PROVIDED DATA Block Start
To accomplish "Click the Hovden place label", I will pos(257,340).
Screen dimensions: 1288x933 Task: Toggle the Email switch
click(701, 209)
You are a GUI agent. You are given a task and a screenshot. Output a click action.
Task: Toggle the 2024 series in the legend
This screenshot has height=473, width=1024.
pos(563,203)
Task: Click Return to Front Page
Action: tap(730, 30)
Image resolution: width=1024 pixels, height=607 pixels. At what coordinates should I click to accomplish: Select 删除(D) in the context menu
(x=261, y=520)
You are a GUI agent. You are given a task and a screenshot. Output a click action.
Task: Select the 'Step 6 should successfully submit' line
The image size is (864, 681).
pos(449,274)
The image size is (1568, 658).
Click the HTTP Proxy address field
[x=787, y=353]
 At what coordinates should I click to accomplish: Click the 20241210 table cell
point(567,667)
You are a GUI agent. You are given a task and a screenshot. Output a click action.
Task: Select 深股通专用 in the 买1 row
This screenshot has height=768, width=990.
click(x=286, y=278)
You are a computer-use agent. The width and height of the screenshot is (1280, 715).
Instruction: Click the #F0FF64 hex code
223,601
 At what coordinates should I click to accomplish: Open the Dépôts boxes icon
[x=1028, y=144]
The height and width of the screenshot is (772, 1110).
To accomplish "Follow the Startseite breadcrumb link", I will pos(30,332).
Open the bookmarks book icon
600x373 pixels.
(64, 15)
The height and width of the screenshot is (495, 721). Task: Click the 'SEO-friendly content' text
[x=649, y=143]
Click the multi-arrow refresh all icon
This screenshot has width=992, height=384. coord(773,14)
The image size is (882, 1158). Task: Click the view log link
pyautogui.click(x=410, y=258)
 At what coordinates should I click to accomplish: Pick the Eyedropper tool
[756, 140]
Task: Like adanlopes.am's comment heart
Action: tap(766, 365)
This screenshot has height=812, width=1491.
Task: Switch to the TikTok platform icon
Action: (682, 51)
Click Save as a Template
PROVIDED DATA Block End
▸ **WHAT IS REQUIRED**:
Please output the complete data exactly.

▸ **SOLUTION TO THE PROBLEM**:
To accomplish "Click the Hovden place label", I will pos(257,340).
Screen dimensions: 1288x933 Task: Toggle the Email switch
click(701, 209)
You are a GUI agent. You are given a task and a screenshot. Output a click action.
Task: Toggle the 2024 series in the legend
This screenshot has height=473, width=1024.
pos(563,203)
Task: Click Return to Front Page
Action: tap(730, 30)
Image resolution: width=1024 pixels, height=607 pixels. At what coordinates should I click to accomplish: Select 删除(D) in the context menu
(x=261, y=520)
You are a GUI agent. You are given a task and a screenshot. Output a click action.
Task: Select the 'Step 6 should successfully submit' line
The image size is (864, 681).
pos(449,274)
The image size is (1568, 658).
Click the HTTP Proxy address field
[x=787, y=353]
 At what coordinates should I click to accomplish: Click the 20241210 table cell
point(567,667)
You are a GUI agent. You are given a task and a screenshot. Output a click action.
Task: Select 深股通专用 in the 买1 row
This screenshot has height=768, width=990.
click(x=286, y=278)
You are a computer-use agent. The width and height of the screenshot is (1280, 715).
Instruction: Click the #F0FF64 hex code
223,601
 At what coordinates should I click to accomplish: Open the Dépôts boxes icon
[x=1028, y=144]
The height and width of the screenshot is (772, 1110).
To accomplish "Follow the Startseite breadcrumb link", I will pos(30,332).
Open the bookmarks book icon
600x373 pixels.
(64, 15)
The height and width of the screenshot is (495, 721). Task: Click the 'SEO-friendly content' text
[x=649, y=143]
Click the multi-arrow refresh all icon
This screenshot has width=992, height=384. coord(773,14)
The image size is (882, 1158). Task: Click the view log link
pyautogui.click(x=410, y=258)
 At what coordinates should I click to accomplish: Pick the Eyedropper tool
[756, 140]
Task: Like adanlopes.am's comment heart
Action: tap(766, 365)
This screenshot has height=812, width=1491.
Task: Switch to the TikTok platform icon
Action: (682, 51)
Click Save as a Template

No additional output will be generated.